Barhufbearbeitung und offene Märkte

Der angebliche Schutz der Verbraucher beruht auf der fragwürdigen Annahme, dass die Kunden überfordert seien.

Verehrte Leser, dies ist kein verspäteter Fastnachtsgag. Vielmehr möchte ich Sie einladen, mir in die Untiefen deutscher Regulierungstradition zu folgen. Vermutlich sagen Ihnen dafür die Stichworte "Hufbehandlung" und "Barhufbearbeitung" recht wenig. Das macht gar nichts, auch wenn sich darauf jüngst eine kleine Anfrage der Fraktion "Die Linke" im Deutschen Bundestag bezog.

Worum geht es? Kurz gefasst um die Gefährdung eines freien Berufes, nämlich dem des Hufpflegers, der auf die Behandlung von Barhufpferden spezialisiert ist. Durch die von der Bundesregierung geplante Änderung des Hufbeschlagsgesetzes würden künftig nur noch Hufschmiede entsprechende Tätigkeiten ausführen können, Hufpfleger hingegen ihre Existenz verlieren. Dieser Vorgang ist natürlich weder von gesamtwirtschaftlicher noch gesellschaftlicher Bedeutung, und er wirkt vor allem belustigend. Allerdings zeigen sich daran die Tücken und Verwerfungen eines in Deutschland hoch regulierten Bereichs: der freien Berufe. Wieder einmal ist es die Europäische Kommission, die in Verfolgung der Lissabon-Ziele auch hier den Motor der Marktöffnung spielt. Bereits im März 2003 hatte EU-Wettbewerbskommissar Mario Monti, die Besonderheiten der freien Berufe anerkennend, gefordert, keine unnötigen wettbewerbshemmenden Regeln aufzustellen oder beizubehalten. Monti hatte sich dabei auf die Ergebnisse einer Untersuchung des Instituts für Höhere Studien in Wien bezogen, wonach eine intensive Regulierung der freien Berufe für die Gesamtwirtschaft und die Interessen der Verbraucher zu Belastungen führe. Ebenso habe sich gezeigt, dass in Staaten mit geringer. Regulierung kein Marktversagen zu beobachten sei. Also besteht auch dort ein hinreichend flexibles Angebot entsprechender Dienstleistungen, wo der Staat nicht in vielfältiger Form eingreift.
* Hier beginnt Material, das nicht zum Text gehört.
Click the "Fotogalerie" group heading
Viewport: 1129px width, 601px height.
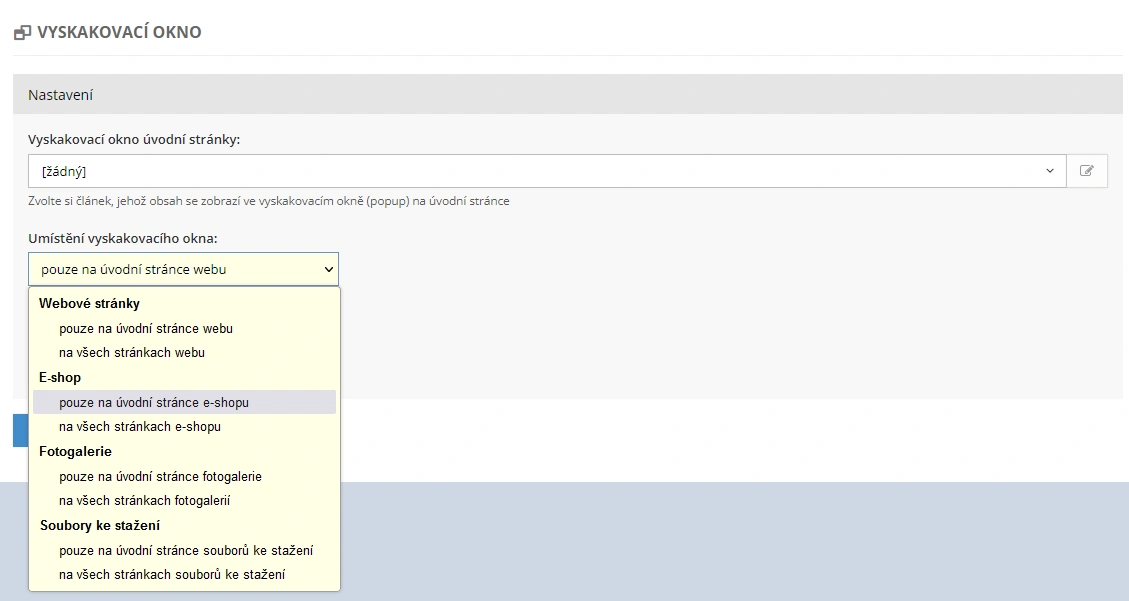tap(75, 451)
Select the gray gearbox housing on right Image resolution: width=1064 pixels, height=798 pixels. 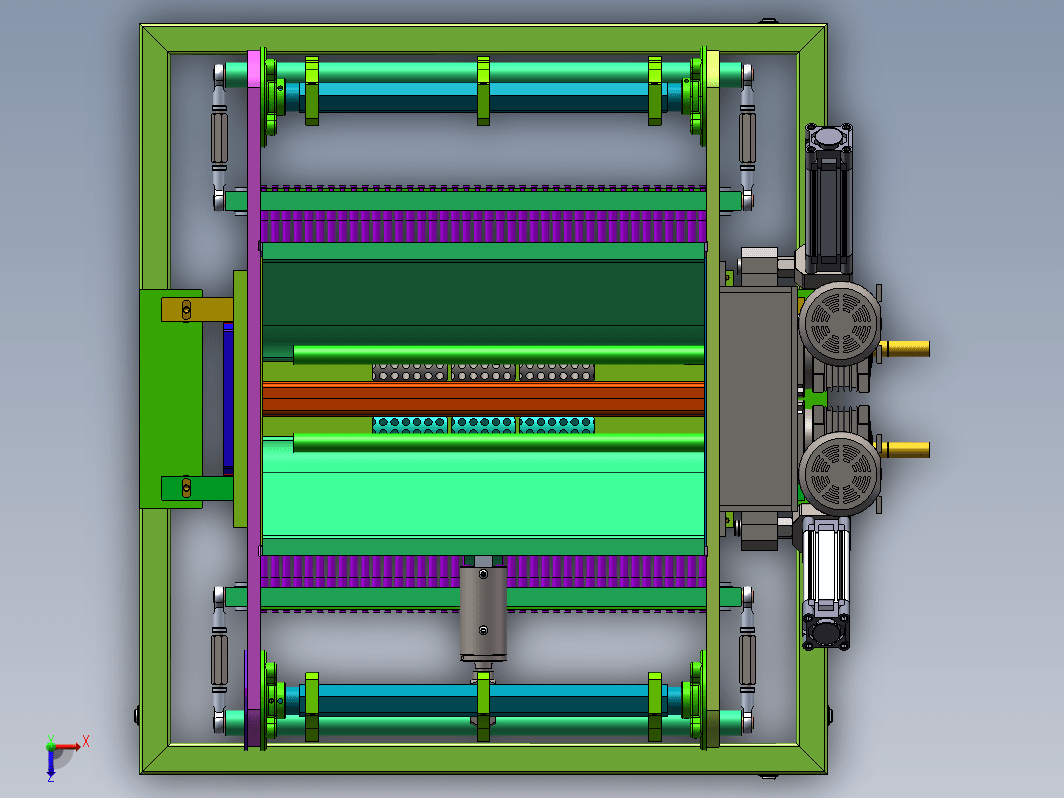(x=758, y=399)

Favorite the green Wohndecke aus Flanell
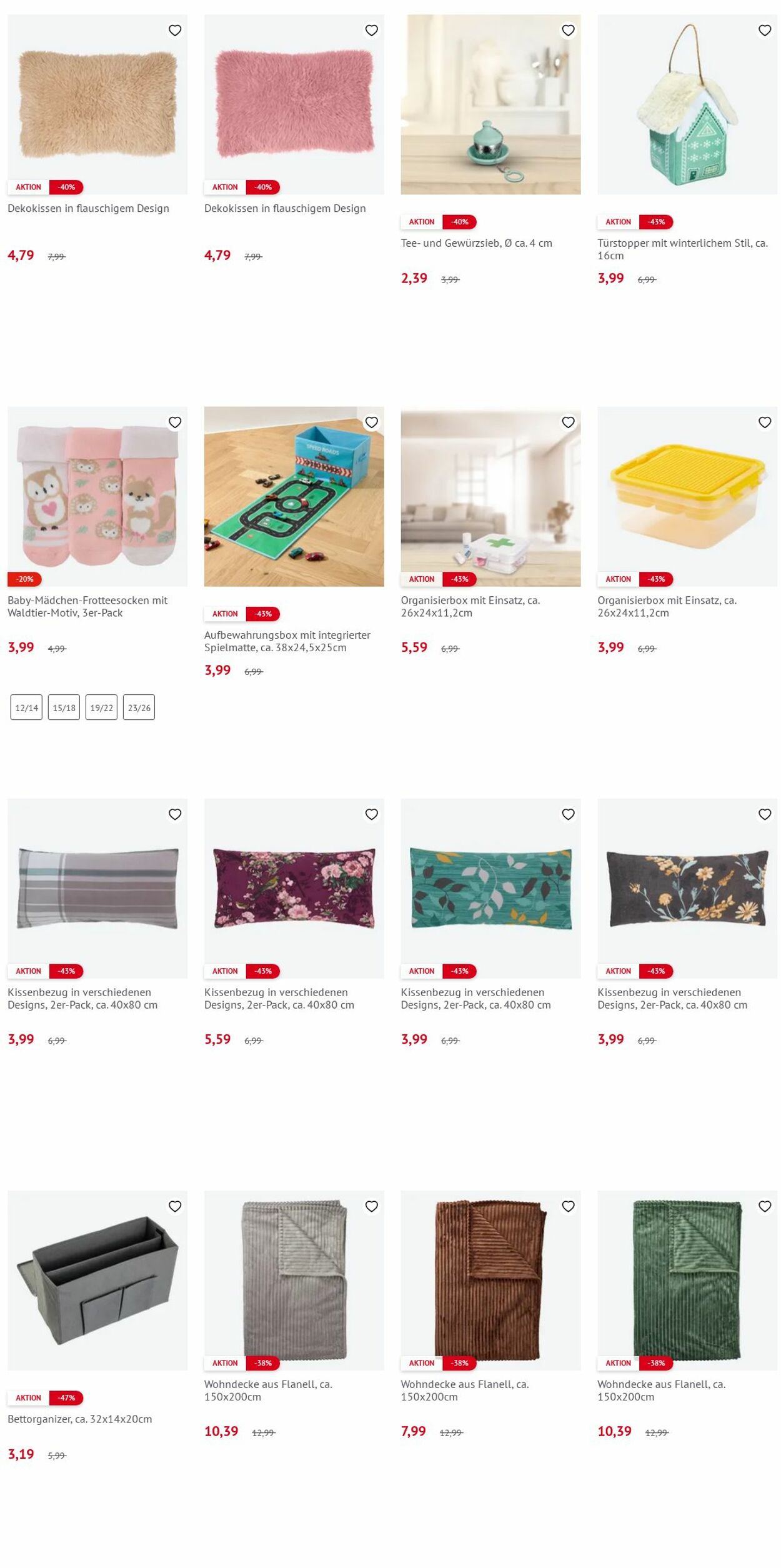[765, 1206]
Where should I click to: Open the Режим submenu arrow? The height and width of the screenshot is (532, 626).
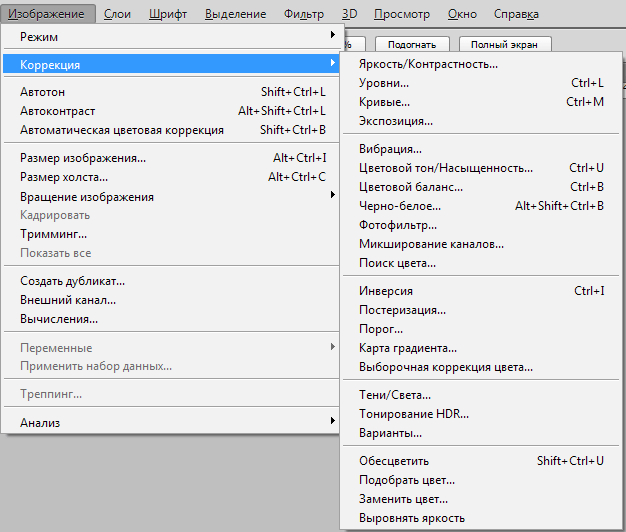[x=332, y=35]
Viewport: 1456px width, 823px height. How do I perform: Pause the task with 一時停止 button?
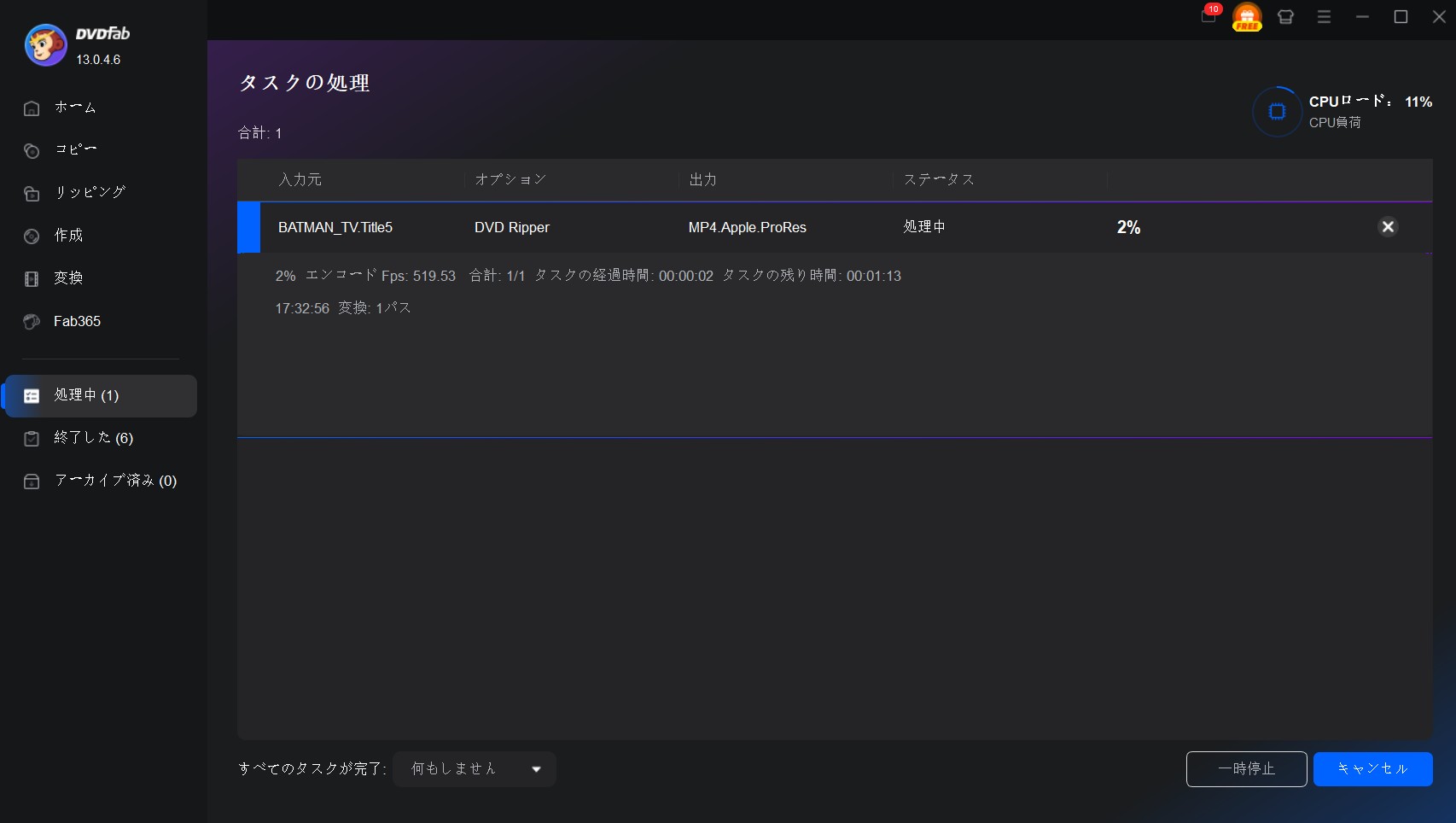pyautogui.click(x=1246, y=769)
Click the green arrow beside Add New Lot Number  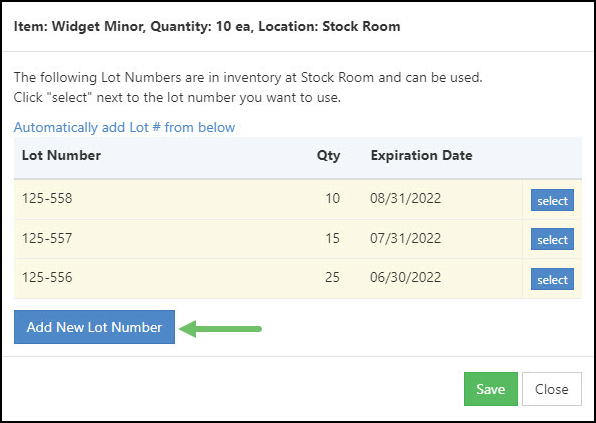tap(220, 328)
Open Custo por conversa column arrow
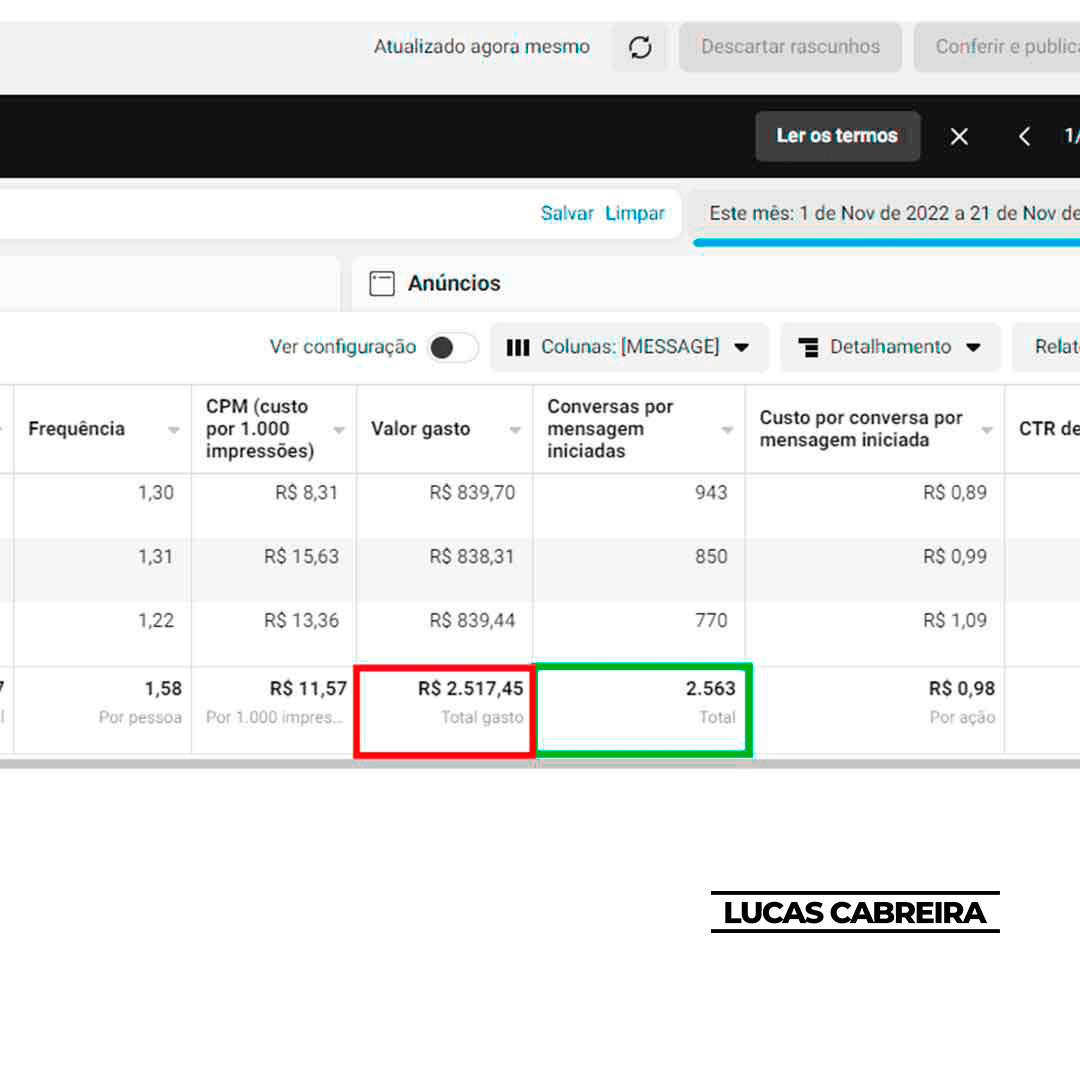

Selbstverständlich haben diese Ergebnisse massive Kritik ausgelöst, sowohl an der Methode als auch an der Schlussfolgerung. Man könne aus der Erfahrung anderer Länder nicht im Analogieschluss einfach ableiten, dass eine Deregulierung ohne negative Folgen für die Qualität freiberuflicher Dienstleistungen sei, so die Vertreter der freien Berufe.

Bei aller Begrenztheit der Untersuchungsmethode fällt doch auf, dass die Argumente stets dieselben sind, die gegen eine Marktöffnung vorgetragen werden. Wir kennen diese noch aus der Debatte um die Novelle der Handwerksordnung, als ebenfalls für eine Beibehaltung der tradierten Regeln geworben wurde.

Tatsächlich werden wie bei der Regulierung des Marktzugangs im Handwerk die entsprechenden Hürden im Fall der freien Berufe ähnlich begründet: einerseits mit dem Schutz der Verbraucher durch Sicherung hoher Qualität, andererseits mit dem Schutz der Anbieter vor ruinöser Konkurrenz. Beide Argumente hängen eng mit dem Problem zusammen, dass bei den angebotenen Dienstleistungen der Verbraucher die Qualität in der Regel erst infolge der Nutzung vollständig beurteilen kann. Zum Zeitpunkt der Auftragsvergabe liegen diese Informationen nur unzureichend vor oder sind nur unter prohibitiv hohen Kosten zu erhalten.

Mit Verweis darauf, dass aus diesen Gründen ein ausreichend flexibles Marktangebot nicht zu Stande kommen könne, interveniert der Staat massiv. Bei den freien Berufen nutzt er ein umfassendes Instrumentarium: Zulassungsbeschränkungen, Marktabsicherung durch Vorbehaltsaufgaben, Preisregulierungen, Werbebeschränkungen und Regulierung der Eigentumsverhältnisse sowie Unternehmenskooperation. Kurzum: Der Konsument muss vor den Folgen seiner Informationsmängel durch den umsorgenden Staat geschützt werden. Die Frage, ob es nicht originäre Antworten offener Märkte für solche Fälle geben kann, wurde lange ebenso wenig gestellt, wie Kritik an der Begründung geäußert wurde, dass es sich hier um das Angebot höherwertiger Gemeinschaftsgüter handele.

Schon der Hinweis auf Hufpfleger im Zusammenspiel mit Hufschmieden macht deutlich, dass es sich bei den freien Berufen um normale wettbewerbliche Dienstleistungen handelt, die ganz gewöhnlich auch zu erwerbswirtschaftlichen Zwecken erbracht werden. Damit bleibt die Frage nach dem notwendigen Verbraucherschutz. Richtig ist, dass es sich bei derartigen Dienstleistungen um Vertrauensgüter handelt. Allerdings gibt es selbst in Deutschland hinreichend Belege für funktionierende Märkte bei solchen Gütern.

Wir alle kennen die Strategien, mit denen findige Unternehmer auf die Besonderheiten ihres Leistungsangebots reagieren. Sie versuchen, durch die positive Erfahrung vieler Kunden Reputation aufzubauen und eine "Dienstleistungsmarke" zu entwickeln.

Richtig betrachtet, schützen die bestehenden Regulierungen vor allem die Anbieter. Der angebliche Schutz der Verbraucher beruht auf der Annahme, dass die Kunden überfordert seien. Wir reagieren auf diese Schwierigkeit mit dem Vorschlaghammer staatlicher Marktregulierung, anstatt das Florett eines auf objektivierte Informationsbereitstellung setzenden Verbraucherschutzes zu nutzen. Zusammen mit den Selbsthilfemechanismen des Marktes – Werbung, Gütesiegel, Selbstverpflichtungen, Informationsbörsen, spezielle Beratungsangebote -, kann so der Qualitätswettbewerb gesichert werden. Das Verbraucherinformationsgesetz folgt, wenn auch unzureichend, dieser Idee.

Die Marktwirtschaft lebt von der Idee des souveränen Konsumenten. Es ist an der Zeit, die überkommene Skepsis gegenüber offenen Märkten aufzugeben. Nehmen wir die Hilfe Europas an! Überlassen wir es doch den Konsumenten, ob ihre Pferde ohne Fremdmaterialien barhufbehandelt oder mit Hufeisen beschlagen werden.